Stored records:
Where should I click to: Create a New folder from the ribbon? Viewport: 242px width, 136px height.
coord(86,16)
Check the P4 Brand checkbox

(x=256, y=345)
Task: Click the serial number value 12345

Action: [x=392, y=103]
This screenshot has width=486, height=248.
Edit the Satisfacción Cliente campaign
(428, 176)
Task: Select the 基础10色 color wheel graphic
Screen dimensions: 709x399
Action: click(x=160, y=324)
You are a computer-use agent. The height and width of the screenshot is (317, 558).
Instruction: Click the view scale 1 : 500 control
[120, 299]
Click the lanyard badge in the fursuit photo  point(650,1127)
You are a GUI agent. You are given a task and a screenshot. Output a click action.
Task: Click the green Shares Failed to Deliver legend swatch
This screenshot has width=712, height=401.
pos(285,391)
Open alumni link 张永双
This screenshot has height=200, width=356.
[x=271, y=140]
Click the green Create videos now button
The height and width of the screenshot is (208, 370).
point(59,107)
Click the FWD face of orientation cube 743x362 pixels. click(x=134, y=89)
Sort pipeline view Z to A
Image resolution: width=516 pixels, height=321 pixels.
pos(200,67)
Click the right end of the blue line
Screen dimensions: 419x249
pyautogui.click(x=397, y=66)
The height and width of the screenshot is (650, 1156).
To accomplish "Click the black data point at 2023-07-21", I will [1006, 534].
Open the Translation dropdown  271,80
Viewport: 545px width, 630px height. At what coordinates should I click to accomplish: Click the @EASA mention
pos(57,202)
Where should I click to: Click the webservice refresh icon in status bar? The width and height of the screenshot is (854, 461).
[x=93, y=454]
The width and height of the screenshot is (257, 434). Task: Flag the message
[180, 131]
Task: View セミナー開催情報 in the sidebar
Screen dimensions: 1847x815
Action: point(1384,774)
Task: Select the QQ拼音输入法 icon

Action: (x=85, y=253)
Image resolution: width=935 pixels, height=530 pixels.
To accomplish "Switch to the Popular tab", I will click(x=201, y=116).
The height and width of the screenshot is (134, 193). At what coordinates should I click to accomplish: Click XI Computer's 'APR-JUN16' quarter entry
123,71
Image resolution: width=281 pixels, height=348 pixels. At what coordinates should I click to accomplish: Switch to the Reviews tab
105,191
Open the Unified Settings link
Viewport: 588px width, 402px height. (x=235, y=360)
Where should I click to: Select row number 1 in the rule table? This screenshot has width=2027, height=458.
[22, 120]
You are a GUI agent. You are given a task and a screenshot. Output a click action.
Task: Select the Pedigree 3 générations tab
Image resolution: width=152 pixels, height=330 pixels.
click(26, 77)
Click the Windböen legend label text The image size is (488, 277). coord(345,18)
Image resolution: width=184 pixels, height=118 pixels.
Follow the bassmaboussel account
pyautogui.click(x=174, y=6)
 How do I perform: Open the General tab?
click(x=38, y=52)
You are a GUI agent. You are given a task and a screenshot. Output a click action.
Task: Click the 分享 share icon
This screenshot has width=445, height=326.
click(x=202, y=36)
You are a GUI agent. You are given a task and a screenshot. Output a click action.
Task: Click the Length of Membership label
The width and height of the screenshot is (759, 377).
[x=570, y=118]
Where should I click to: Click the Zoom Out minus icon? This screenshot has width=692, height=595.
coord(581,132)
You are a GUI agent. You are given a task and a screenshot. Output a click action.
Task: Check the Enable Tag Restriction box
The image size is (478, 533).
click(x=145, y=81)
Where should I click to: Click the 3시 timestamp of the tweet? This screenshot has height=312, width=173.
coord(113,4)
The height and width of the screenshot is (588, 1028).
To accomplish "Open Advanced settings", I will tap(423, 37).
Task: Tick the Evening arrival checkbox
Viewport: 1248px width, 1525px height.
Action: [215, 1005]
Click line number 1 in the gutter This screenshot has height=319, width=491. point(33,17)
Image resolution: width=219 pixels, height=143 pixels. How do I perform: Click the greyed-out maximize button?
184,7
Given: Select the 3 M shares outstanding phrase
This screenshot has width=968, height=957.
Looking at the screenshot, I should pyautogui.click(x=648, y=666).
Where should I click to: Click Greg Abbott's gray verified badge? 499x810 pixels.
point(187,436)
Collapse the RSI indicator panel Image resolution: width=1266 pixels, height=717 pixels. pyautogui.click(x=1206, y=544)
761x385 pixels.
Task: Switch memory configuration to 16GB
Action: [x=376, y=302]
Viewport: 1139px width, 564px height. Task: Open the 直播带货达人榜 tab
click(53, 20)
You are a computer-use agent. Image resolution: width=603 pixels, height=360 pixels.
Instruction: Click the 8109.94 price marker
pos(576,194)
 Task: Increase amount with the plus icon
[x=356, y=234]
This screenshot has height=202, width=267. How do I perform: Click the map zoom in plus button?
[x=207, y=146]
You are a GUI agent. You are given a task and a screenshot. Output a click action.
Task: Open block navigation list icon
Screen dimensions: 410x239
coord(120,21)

EXERCISE GOAL:
I need each of the entries above printed again exactly.

EXPECTED ANSWER:
Where should I click to: Create a New folder from the ribbon? Viewport: 242px width, 136px height.
coord(86,16)
Check the P4 Brand checkbox

(x=256, y=345)
Task: Click the serial number value 12345

Action: [x=392, y=103]
This screenshot has width=486, height=248.
Edit the Satisfacción Cliente campaign
(428, 176)
Task: Select the 基础10色 color wheel graphic
Screen dimensions: 709x399
Action: click(x=160, y=324)
You are a computer-use agent. The height and width of the screenshot is (317, 558).
Instruction: Click the view scale 1 : 500 control
[120, 299]
Click the lanyard badge in the fursuit photo  point(650,1127)
You are a GUI agent. You are given a task and a screenshot. Output a click action.
Task: Click the green Shares Failed to Deliver legend swatch
This screenshot has width=712, height=401.
pos(285,391)
Open alumni link 张永双
This screenshot has height=200, width=356.
[x=271, y=140]
Click the green Create videos now button
The height and width of the screenshot is (208, 370).
point(59,107)
Click the FWD face of orientation cube 743x362 pixels. click(x=134, y=89)
Sort pipeline view Z to A
Image resolution: width=516 pixels, height=321 pixels.
pos(200,67)
Click the right end of the blue line
Screen dimensions: 419x249
pyautogui.click(x=397, y=66)
The height and width of the screenshot is (650, 1156).
To accomplish "Click the black data point at 2023-07-21", I will [1006, 534].
Open the Translation dropdown  271,80
Viewport: 545px width, 630px height. At what coordinates should I click to accomplish: Click the @EASA mention
pos(57,202)
Where should I click to: Click the webservice refresh icon in status bar? The width and height of the screenshot is (854, 461).
[x=93, y=454]
The width and height of the screenshot is (257, 434). Task: Flag the message
[180, 131]
Task: View セミナー開催情報 in the sidebar
Screen dimensions: 1847x815
Action: point(1384,774)
Task: Select the QQ拼音输入法 icon

Action: (x=85, y=253)
Image resolution: width=935 pixels, height=530 pixels.
To accomplish "Switch to the Popular tab", I will click(x=201, y=116).
The height and width of the screenshot is (134, 193). At what coordinates should I click to accomplish: Click XI Computer's 'APR-JUN16' quarter entry
123,71
Image resolution: width=281 pixels, height=348 pixels. At what coordinates should I click to accomplish: Switch to the Reviews tab
105,191
Open the Unified Settings link
Viewport: 588px width, 402px height. (x=235, y=360)
Where should I click to: Select row number 1 in the rule table? This screenshot has width=2027, height=458.
[22, 120]
You are a GUI agent. You are given a task and a screenshot. Output a click action.
Task: Select the Pedigree 3 générations tab
Image resolution: width=152 pixels, height=330 pixels.
click(26, 77)
Click the Windböen legend label text The image size is (488, 277). coord(345,18)
Image resolution: width=184 pixels, height=118 pixels.
Follow the bassmaboussel account
pyautogui.click(x=174, y=6)
 How do I perform: Open the General tab?
click(x=38, y=52)
You are a GUI agent. You are given a task and a screenshot. Output a click action.
Task: Click the 分享 share icon
This screenshot has width=445, height=326.
click(x=202, y=36)
You are a GUI agent. You are given a task and a screenshot. Output a click action.
Task: Click the Length of Membership label
The width and height of the screenshot is (759, 377).
[x=570, y=118]
Where should I click to: Click the Zoom Out minus icon? This screenshot has width=692, height=595.
coord(581,132)
You are a GUI agent. You are given a task and a screenshot. Output a click action.
Task: Check the Enable Tag Restriction box
The image size is (478, 533).
click(x=145, y=81)
Where should I click to: Click the 3시 timestamp of the tweet? This screenshot has height=312, width=173.
coord(113,4)
The height and width of the screenshot is (588, 1028).
To accomplish "Open Advanced settings", I will tap(423, 37).
Task: Tick the Evening arrival checkbox
Viewport: 1248px width, 1525px height.
Action: [215, 1005]
Click line number 1 in the gutter This screenshot has height=319, width=491. point(33,17)
Image resolution: width=219 pixels, height=143 pixels. How do I perform: Click the greyed-out maximize button?
184,7
Given: Select the 3 M shares outstanding phrase
This screenshot has width=968, height=957.
Looking at the screenshot, I should pyautogui.click(x=648, y=666).
Where should I click to: Click Greg Abbott's gray verified badge? 499x810 pixels.
point(187,436)
Collapse the RSI indicator panel Image resolution: width=1266 pixels, height=717 pixels. pyautogui.click(x=1206, y=544)
761x385 pixels.
Task: Switch memory configuration to 16GB
Action: [x=376, y=302]
Viewport: 1139px width, 564px height. Task: Open the 直播带货达人榜 tab
click(53, 20)
You are a computer-use agent. Image resolution: width=603 pixels, height=360 pixels.
Instruction: Click the 8109.94 price marker
pos(576,194)
 Task: Increase amount with the plus icon
[x=356, y=234]
This screenshot has height=202, width=267. How do I perform: Click the map zoom in plus button?
[x=207, y=146]
You are a GUI agent. You are given a task and a screenshot. Output a click action.
Task: Open block navigation list icon
Screen dimensions: 410x239
coord(120,21)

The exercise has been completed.